-------- Input data
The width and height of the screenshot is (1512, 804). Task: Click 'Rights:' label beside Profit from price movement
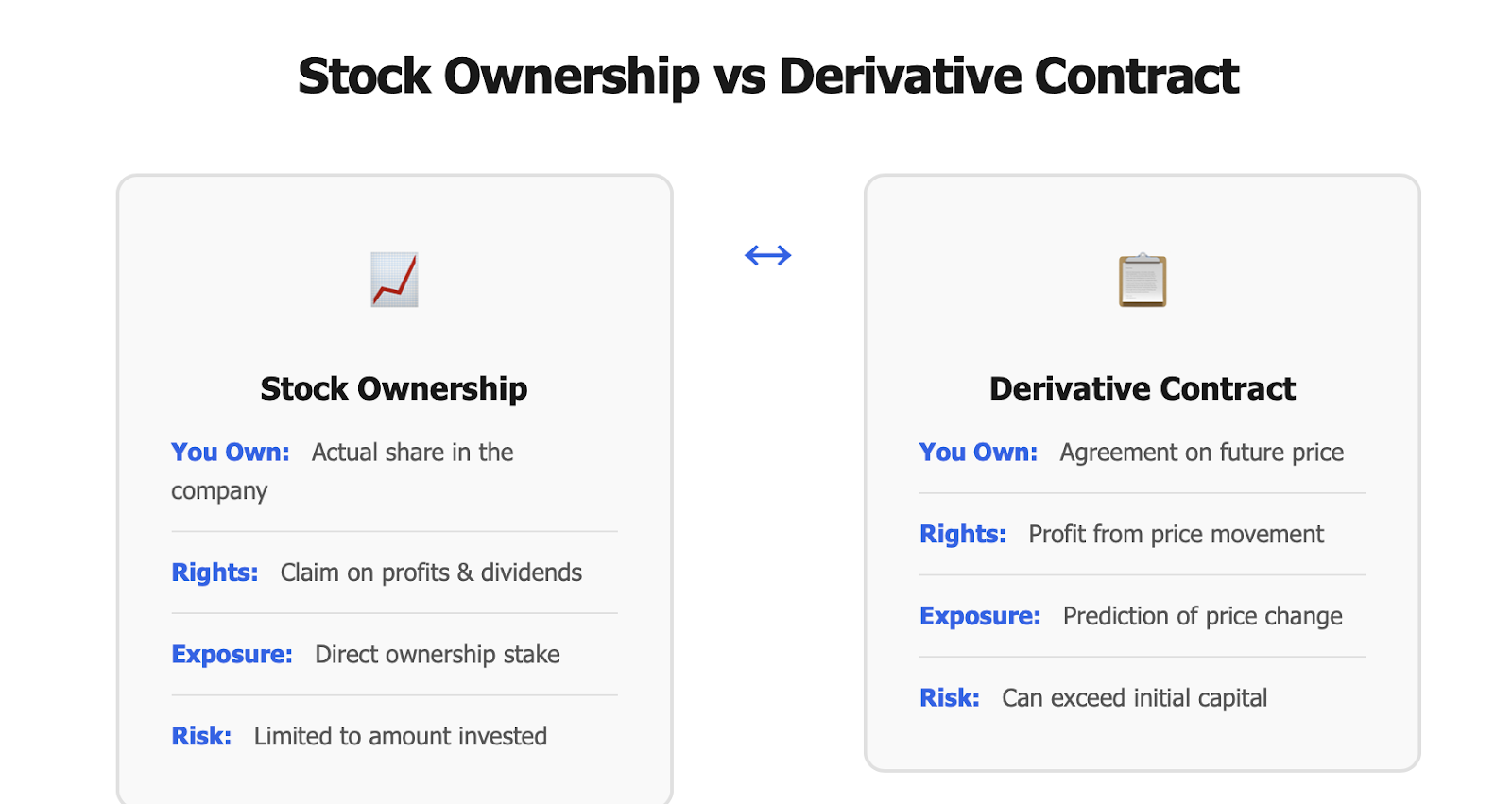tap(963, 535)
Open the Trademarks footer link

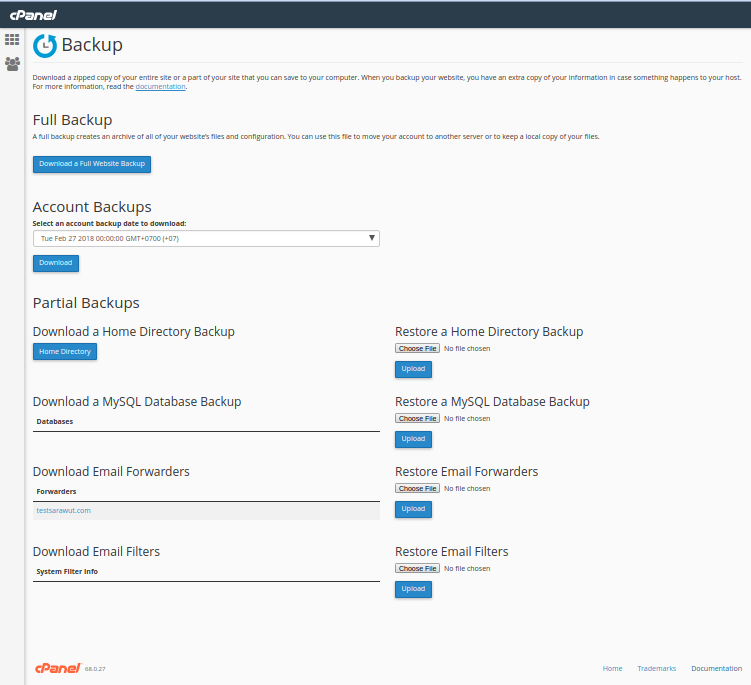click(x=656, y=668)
----------------
-------- Input data
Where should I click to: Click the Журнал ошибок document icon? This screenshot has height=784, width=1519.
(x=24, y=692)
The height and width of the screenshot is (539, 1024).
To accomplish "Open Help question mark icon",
----------------
Write down again, exactly as given, only the lines above that fall from the line with "Where should I" to the line with "Help question mark", inclusive.

Where should I click to: Click the Журнал ошибок document icon? This screenshot has height=784, width=1519.
(x=24, y=692)
The height and width of the screenshot is (539, 1024).
To accomplish "Open Help question mark icon",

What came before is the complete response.